= Problem =
Count the lines in the items below that contain the word "Open", and reply with that number alone.

..............................

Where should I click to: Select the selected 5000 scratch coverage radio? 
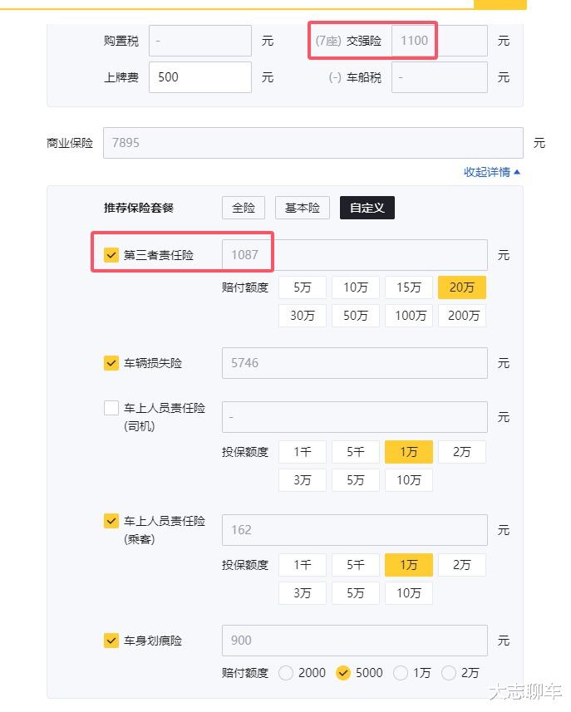click(343, 673)

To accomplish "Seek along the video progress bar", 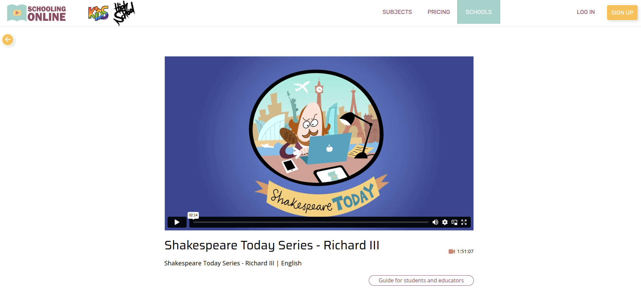I will 311,222.
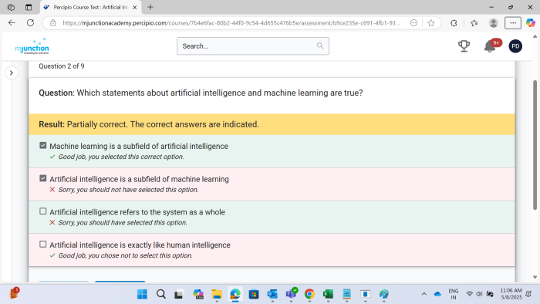Expand the left sidebar chevron
This screenshot has height=304, width=540.
[12, 73]
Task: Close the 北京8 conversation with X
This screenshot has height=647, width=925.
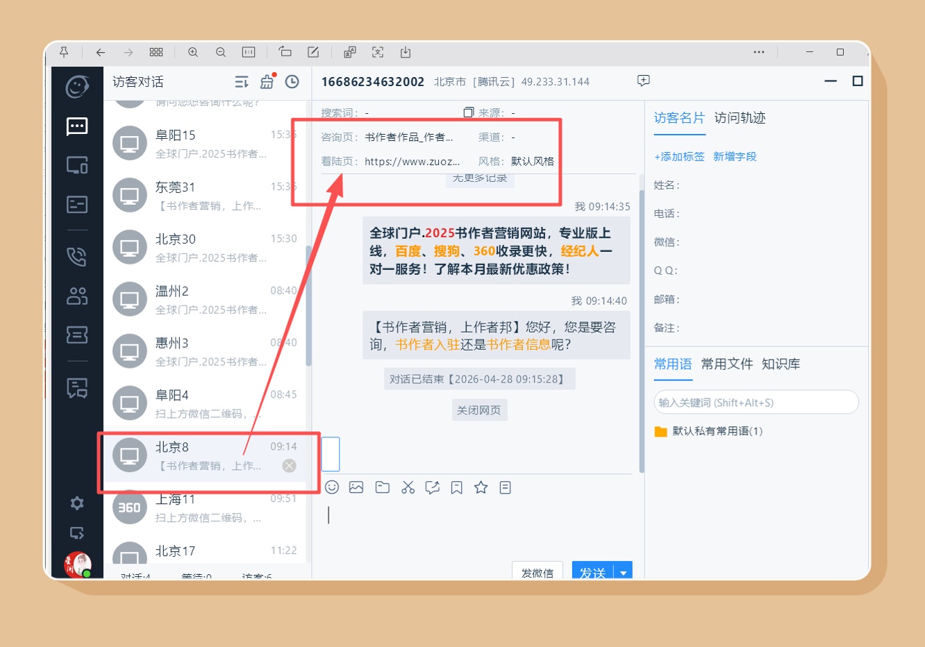Action: point(290,466)
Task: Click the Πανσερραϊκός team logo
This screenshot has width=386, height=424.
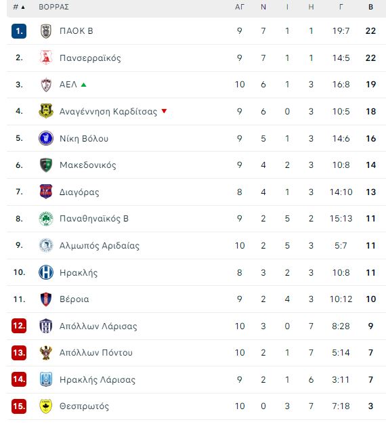Action: pyautogui.click(x=46, y=58)
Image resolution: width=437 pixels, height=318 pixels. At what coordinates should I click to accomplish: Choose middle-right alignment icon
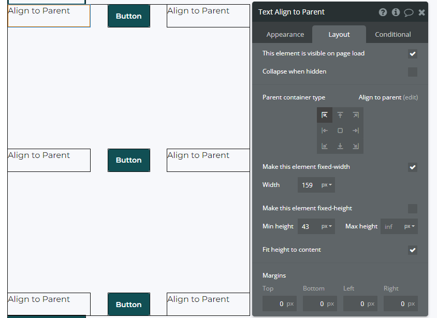(x=356, y=131)
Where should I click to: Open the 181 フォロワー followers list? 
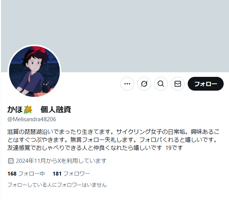(71, 174)
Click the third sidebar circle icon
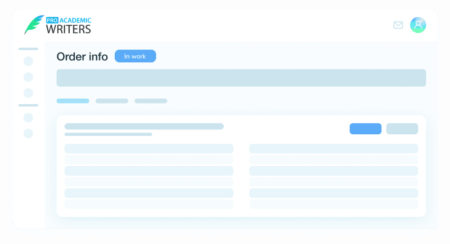This screenshot has height=244, width=450. (28, 93)
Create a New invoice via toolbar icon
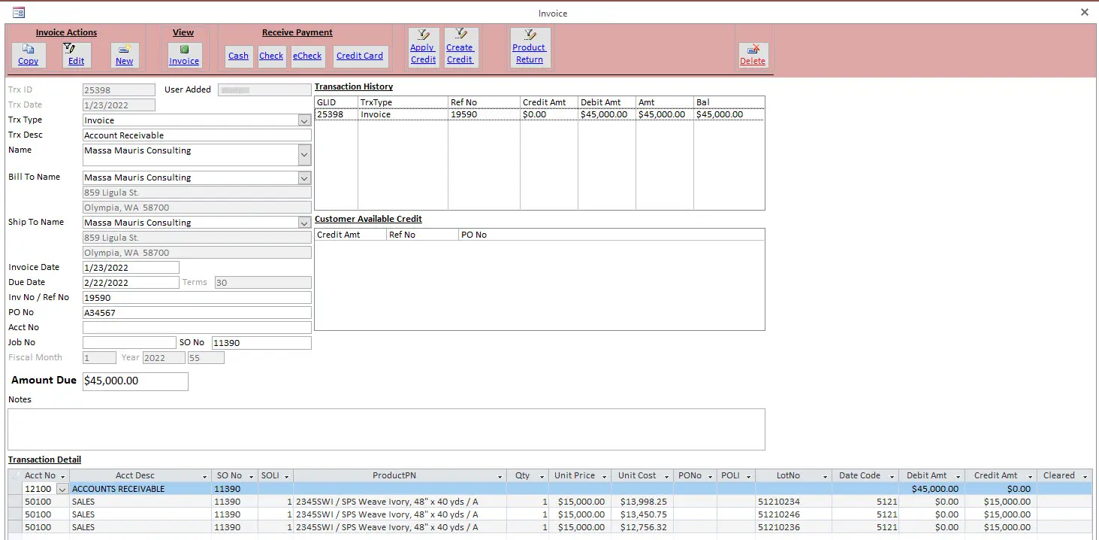The width and height of the screenshot is (1099, 540). [125, 55]
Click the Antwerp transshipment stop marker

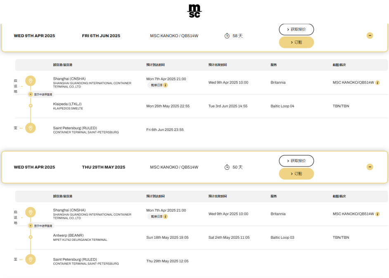pyautogui.click(x=30, y=237)
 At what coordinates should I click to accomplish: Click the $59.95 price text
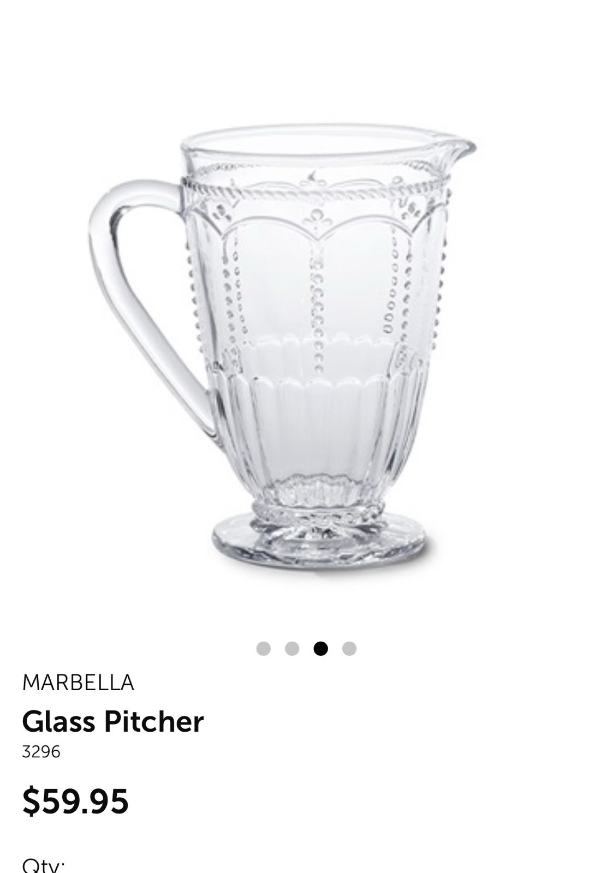pyautogui.click(x=75, y=800)
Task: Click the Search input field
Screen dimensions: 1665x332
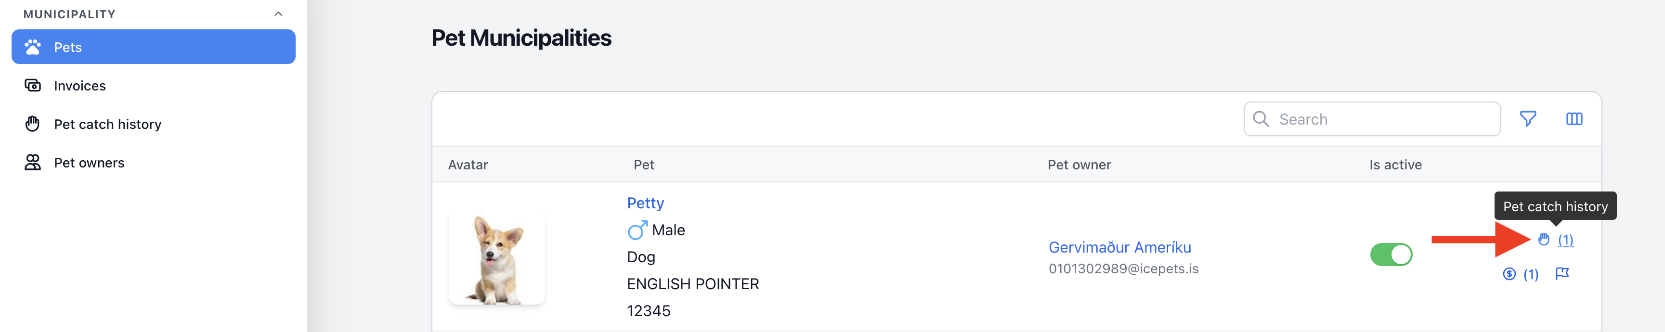Action: coord(1372,119)
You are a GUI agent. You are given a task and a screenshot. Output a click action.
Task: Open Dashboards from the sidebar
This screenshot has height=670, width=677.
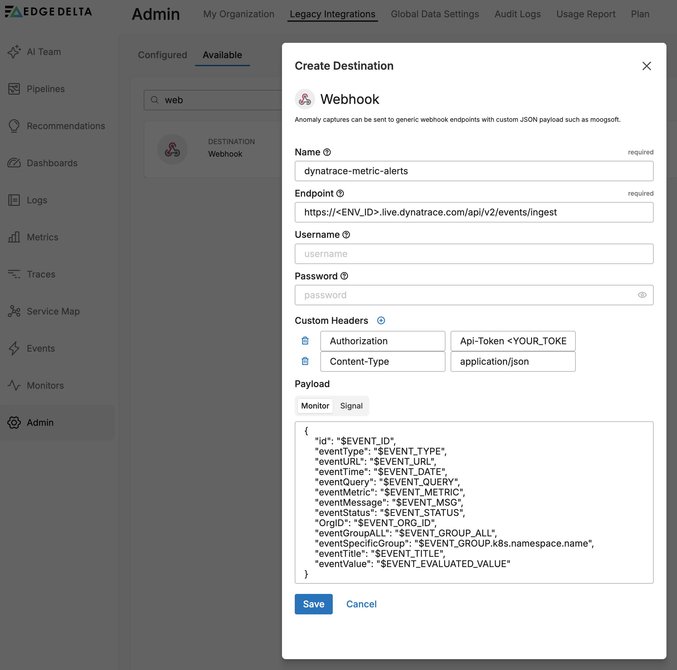(x=52, y=163)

..............................

= Response to this exercise =
2